Redhead, your right, we have nothing to hide, and the shoe was on the other foot a few years ago, and nothing became of it, it was more a curiosity of what she looked like and how she turned out, sad part is when we see a person we used to date when we were young, we take a hard look and think "what in the world did I see in him/her"....we all know, sometimes a persons curiosity can and does get the best of them, after all we're only human.....I had talked to him about the ex when we first got together, but not the full details of our past, nor should I have...like I said, after the long trip down memory lane and the helpful reality slap of you all...I now know all I needed was closure to move on


----------



## portabledorothy (Mar 19, 2013)

Like other posters, I feel like you're holding onto a mentality of how this ex-bf made you feel. 

Having gone through a similar thing, I understand. The "best" boyfriend (or so I thought) I ever had left me and for the next three years I had a string of relationships that I was extremely unsatisfied with because I always wondered "what if" with my ex. Finally I convinced him to get back with me. Turns out I just liked the way I felt and how he made me feel during that time, not really who he was. We weren't compatible, we burnt out really quickly and I realized I wasted the last 3 years of potentially nice men for this. 

I think we are also insanely romantic about the "what ifs" in our lives. Even if there was more evidence that it would have been a destructive decision. It sounds like it was amazing then and that you had great memories, but you're a different person and so is he. Love the man who loves you for who you are today, not who you were however many years ago.


----------

- _INSTRUCTIONS FOR THE TASK_:
Return, word for word, the passage of the forum thread above that starts at "Having gone through" and stops after "men for this.".

- _INFORMATION GIVEN_:
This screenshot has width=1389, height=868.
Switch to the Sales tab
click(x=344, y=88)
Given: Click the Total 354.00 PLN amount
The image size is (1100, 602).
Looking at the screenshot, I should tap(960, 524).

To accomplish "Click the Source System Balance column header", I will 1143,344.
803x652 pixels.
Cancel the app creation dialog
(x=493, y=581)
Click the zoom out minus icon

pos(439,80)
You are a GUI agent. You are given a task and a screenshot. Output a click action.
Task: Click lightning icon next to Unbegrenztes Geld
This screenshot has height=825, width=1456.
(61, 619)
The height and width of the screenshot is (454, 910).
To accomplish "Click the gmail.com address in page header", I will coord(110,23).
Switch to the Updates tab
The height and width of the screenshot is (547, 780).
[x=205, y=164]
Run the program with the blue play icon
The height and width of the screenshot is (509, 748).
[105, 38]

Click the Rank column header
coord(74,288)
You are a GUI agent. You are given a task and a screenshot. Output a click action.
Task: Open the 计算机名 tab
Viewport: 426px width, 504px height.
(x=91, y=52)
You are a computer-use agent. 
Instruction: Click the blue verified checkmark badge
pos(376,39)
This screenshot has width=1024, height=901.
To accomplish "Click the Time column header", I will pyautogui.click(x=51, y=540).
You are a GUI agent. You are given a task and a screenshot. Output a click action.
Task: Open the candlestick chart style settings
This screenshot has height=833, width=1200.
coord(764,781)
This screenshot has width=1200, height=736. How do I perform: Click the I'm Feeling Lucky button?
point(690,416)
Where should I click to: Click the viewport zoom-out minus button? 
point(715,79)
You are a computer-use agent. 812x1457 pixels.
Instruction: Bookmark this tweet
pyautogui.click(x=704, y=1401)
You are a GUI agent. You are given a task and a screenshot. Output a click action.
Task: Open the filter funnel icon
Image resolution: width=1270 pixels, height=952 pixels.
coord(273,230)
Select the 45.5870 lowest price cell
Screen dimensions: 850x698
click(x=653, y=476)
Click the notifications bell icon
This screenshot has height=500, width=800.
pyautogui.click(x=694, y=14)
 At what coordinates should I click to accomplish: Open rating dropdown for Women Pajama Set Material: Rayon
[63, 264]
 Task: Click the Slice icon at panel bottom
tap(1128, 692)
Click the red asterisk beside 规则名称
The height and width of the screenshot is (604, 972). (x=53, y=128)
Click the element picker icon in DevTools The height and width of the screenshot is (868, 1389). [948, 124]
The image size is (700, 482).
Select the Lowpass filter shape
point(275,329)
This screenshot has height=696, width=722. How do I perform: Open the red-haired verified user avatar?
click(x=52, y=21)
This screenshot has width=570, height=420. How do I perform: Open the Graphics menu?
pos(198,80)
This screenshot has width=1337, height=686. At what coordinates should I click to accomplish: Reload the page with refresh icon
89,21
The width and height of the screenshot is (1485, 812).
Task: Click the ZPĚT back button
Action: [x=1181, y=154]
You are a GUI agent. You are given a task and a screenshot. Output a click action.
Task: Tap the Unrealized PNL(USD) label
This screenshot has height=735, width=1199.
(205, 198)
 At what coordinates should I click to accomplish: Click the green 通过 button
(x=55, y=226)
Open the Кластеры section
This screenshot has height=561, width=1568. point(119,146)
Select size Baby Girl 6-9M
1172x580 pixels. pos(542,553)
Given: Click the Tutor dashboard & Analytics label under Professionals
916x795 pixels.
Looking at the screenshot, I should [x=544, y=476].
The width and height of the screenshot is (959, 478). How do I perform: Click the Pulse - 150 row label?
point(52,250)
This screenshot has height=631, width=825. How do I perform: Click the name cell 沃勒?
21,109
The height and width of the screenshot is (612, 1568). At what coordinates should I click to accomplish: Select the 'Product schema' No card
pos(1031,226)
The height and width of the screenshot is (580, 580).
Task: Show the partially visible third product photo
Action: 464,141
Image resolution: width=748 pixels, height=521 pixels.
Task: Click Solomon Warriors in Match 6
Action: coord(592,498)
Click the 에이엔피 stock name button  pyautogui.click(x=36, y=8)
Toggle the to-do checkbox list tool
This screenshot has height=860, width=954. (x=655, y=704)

- _TASK RESPONSE_:
Having gone through a similar thing, I understand. The "best" boyfriend (or so I thought) I ever had left me and for the next three years I had a string of relationships that I was extremely unsatisfied with because I always wondered "what if" with my ex. Finally I convinced him to get back with me. Turns out I just liked the way I felt and how he made me feel during that time, not really who he was. We weren't compatible, we burnt out really quickly and I realized I wasted the last 3 years of potentially nice men for this.